### About this task
Tally the lines of the data that include the word "computer". Only the number is to be returned.

Dataset entries:
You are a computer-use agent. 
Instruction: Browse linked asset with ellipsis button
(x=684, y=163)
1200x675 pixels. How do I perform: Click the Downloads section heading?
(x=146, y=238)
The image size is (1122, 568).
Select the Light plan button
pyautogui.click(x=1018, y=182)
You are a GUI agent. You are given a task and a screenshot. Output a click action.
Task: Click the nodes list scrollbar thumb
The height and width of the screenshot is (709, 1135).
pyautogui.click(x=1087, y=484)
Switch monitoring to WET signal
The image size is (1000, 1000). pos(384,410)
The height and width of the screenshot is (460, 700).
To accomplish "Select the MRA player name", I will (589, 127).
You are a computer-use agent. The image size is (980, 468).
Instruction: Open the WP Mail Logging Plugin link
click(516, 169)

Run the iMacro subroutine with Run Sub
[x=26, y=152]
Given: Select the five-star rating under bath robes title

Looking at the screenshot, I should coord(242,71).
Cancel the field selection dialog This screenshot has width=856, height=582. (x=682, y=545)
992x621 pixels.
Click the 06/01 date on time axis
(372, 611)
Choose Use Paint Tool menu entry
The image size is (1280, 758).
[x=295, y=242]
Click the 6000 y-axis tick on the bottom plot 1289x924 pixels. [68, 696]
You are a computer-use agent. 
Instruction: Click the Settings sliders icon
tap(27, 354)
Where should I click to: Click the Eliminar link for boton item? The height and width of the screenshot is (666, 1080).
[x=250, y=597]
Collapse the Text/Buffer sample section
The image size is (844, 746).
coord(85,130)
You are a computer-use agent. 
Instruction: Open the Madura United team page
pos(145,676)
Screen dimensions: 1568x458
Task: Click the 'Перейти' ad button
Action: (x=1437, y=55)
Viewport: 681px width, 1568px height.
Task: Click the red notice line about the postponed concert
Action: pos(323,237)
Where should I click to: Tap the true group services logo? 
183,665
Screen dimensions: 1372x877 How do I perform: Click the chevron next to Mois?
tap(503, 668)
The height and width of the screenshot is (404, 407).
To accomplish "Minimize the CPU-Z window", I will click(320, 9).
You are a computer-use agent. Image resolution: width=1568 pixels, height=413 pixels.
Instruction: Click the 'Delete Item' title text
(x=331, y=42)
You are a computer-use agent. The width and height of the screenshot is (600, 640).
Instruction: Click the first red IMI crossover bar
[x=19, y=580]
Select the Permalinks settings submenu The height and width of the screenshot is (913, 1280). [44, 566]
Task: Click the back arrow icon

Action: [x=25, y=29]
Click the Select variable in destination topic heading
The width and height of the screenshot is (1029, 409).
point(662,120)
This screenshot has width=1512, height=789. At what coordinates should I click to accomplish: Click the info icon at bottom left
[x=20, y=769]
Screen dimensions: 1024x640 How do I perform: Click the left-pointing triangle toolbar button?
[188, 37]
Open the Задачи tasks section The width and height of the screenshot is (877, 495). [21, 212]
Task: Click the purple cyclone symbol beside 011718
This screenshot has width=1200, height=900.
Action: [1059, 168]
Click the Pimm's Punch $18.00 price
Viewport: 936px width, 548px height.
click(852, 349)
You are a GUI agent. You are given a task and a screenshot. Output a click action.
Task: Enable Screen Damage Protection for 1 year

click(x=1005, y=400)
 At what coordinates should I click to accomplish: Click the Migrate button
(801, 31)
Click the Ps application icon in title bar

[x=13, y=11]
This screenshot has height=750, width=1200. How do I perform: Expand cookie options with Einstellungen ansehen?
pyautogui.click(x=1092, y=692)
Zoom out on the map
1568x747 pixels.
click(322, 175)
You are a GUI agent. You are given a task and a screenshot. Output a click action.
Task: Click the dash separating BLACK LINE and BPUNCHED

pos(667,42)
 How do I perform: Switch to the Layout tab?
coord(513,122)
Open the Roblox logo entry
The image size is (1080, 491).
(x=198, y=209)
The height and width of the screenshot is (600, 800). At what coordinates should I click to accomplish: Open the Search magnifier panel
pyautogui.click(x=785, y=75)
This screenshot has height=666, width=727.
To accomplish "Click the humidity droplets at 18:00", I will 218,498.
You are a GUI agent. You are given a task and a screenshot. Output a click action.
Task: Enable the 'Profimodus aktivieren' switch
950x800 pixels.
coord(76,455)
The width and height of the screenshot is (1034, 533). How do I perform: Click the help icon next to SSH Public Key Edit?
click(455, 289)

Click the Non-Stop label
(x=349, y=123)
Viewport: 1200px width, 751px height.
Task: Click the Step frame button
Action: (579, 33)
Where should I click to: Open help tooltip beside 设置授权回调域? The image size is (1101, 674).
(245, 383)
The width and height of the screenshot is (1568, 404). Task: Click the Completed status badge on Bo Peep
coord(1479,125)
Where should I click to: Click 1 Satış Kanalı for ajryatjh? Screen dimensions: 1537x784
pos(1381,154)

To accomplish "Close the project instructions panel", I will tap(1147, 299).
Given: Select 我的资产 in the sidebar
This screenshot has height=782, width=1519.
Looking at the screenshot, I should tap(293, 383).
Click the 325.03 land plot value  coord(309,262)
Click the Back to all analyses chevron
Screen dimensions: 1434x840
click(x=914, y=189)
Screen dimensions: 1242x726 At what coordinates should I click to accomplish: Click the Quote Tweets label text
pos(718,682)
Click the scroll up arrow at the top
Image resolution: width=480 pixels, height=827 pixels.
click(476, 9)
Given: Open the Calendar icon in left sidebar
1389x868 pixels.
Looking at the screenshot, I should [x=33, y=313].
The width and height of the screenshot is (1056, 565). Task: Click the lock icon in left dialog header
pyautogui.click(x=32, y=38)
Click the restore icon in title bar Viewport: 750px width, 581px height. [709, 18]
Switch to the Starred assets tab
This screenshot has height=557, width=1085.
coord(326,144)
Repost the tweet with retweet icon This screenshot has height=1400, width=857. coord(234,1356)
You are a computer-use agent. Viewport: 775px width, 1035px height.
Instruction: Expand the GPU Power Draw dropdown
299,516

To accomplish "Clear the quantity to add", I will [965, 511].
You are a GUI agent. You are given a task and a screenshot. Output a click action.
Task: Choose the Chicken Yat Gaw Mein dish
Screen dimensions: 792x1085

### Solution below
7